Le principal élément d’une comédie musicale réussie réside dans ses chansons. Les numéros sont ajoutés à même la trame narrative pour qu’un personnage nous livre ses états d’âme, et faire rimer les paroles devient secondaire, puisqu’on expose des situations courantes à travers celles-ci. Ainsi, on peut se retrouver dans un fantasme où l’on construit une voiture pour gagner une course (« Grease Lightning », Grease), dans un entraînement de basketball où l’envie de chanter est confrontée à celle de pratiquer le sport (« Get Your Head in the Game », High School Musical) ou encore à table avec des chandeliers vivants quand on arrive au château d’une Bête (« Be our Guest », Beauty and the Beast). Les prétextes à inclure des chansons dans les comédies musicales sont donc nombreux, et à cet effet, The Prom s’inscrit dans la tradition de son genre. Cela dit, on ne trouve absolument pas notre compte ici avec les récits rapportés par les mélodies. Chacun des moments chantés est plutôt fade, à commencer par la scène où Emma réalise que son passage au secondaire tire à sa fin, et qu’elle pourra être gaie autant qu’elle en a envie lorsqu’elle quittera sa ville natale. Il est plutôt difficile d’imaginer la bande originale du film comme devenant rassembleuse au même titre que celles nommées plus haut. À choisir, j’entonnerais davantage « You’re the One That I Want » que « Just Breathe« , dont on peine à se rappeler des mots, et dont la mélodie n’est aucunement accrocheuse.
Au-delà des chansons, The Prom présente une situation qu’on a vue de nombreuses fois avant, et il ne le fait pas mieux qu’ailleurs, au contraire. La copine d’Emma n’a pas fait son coming-out, et sa mère (Kerry Washington), qui siège sur le conseil d’administration de l’école, est l’antagoniste principale d’Emma tout au long du film. À mi-chemin entre la pression qu’elle ressent de part et d’autre, Alyssa (Ariana DeBose), ne sait plus sur quel pied danser, et décide plutôt de ne rien faire, jusqu’à la toute fin du film où elle criera être amoureuse de sa copine, devant tous les autres élèves (et sa mère), qui, on s’y attendait, quitte le gymnase en reniant sa fille, pour revenir quelques minutes plus tard et l’aimer inconditionnellement. Et que dire des autres élèves? L’idée qu’on annule le bal seulement parce que l’une d’entre elles a voulu amener sa copine est déjà répugnante en 2020, mais tout au long du récit, quatre élèves seront particulièrement opposés à l’idée qu’Emma puisse goûter au bonheur. Tout change cependant lors d’un numéro sur la Bible (eh oui), où l’on répète jusqu’à vomir dans un centre commercial « Love Thy Neighboor » et qu’ils réalisent qu’ils devraient aimer Emma. On est loin du simple « vivre et laisser vivre » ici, et on aurait pu se passer de l’idée selon laquelle tout le monde devrait s’aimer et devenir amis. Accepter l’homosexualité d’Emma aurait été suffisant.

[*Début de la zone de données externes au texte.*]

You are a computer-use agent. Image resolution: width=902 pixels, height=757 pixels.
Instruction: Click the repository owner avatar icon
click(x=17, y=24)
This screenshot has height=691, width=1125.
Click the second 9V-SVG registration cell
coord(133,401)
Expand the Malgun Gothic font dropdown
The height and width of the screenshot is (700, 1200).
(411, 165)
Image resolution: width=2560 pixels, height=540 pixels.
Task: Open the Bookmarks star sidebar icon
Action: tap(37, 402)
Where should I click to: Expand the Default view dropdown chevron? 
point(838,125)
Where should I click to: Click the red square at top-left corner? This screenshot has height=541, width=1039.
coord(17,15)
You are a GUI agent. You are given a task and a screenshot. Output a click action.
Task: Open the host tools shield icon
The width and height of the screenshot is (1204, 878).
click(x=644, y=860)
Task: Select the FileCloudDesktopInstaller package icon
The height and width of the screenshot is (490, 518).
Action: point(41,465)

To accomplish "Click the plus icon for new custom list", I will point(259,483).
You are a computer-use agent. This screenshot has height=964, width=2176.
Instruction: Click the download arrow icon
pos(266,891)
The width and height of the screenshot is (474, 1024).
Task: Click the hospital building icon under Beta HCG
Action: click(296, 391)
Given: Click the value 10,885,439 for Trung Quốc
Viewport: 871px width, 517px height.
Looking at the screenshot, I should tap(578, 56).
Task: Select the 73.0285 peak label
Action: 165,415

The Prom est avant tout une production sur Broadway. On ne peut donc pas attribuer exclusivement à Murphy ce qui fonctionne moins dans la version cinématographique, puisque ce dernier s’est collé au spectacle et en a repris la trame narrative, les couleurs, l’éclat et les chansons. L’idée à la base du récit est bel et bien recevable, mais il me semble que le chemin qu’on prend pour la mettre de l’avant soit trop criant, rendant le tout hautement inconfortable. Et quand on regarde de plus près à la relation entre Emma et Alyssa, on ne peut s’empêcher de la trouver beaucoup moins convaincante que plusieurs autres avant elle au cinéma. Pour un film qui veut rendre justice à l’amour interdit, on passe en définitive trop peu de temps avec les amantes, qu’on sent particulièrement mécaniques lorsqu’elles se font face. C’est un film flamboyant qui en l’apparence souhaiterait changer les changer les mentalités, mais qui tente de nous gaver de son inclusion et sa diversité sexuelle. En 2020, nous en sommes, à mon avis, à un cinéma davantage sensible aux préoccupations de la communauté LGBTQ+, ce dont les créateurs de The Prom ne semblent pas au fait. De même, si la première heure est somme toute acceptable, on s’enfonce dans un puits de clichés, jusqu’à la conclusion maladroite qui ne récompense assurément pas le visionnement. Alors si les chansons ne sont pas efficaces, si le propos est incohérent et si on peine à trouver notre compte avec les personnages principaux (ou secondaires), que nous reste-t-il? Beaucoup de paillettes et du narcissisme à un niveau presque inégalé.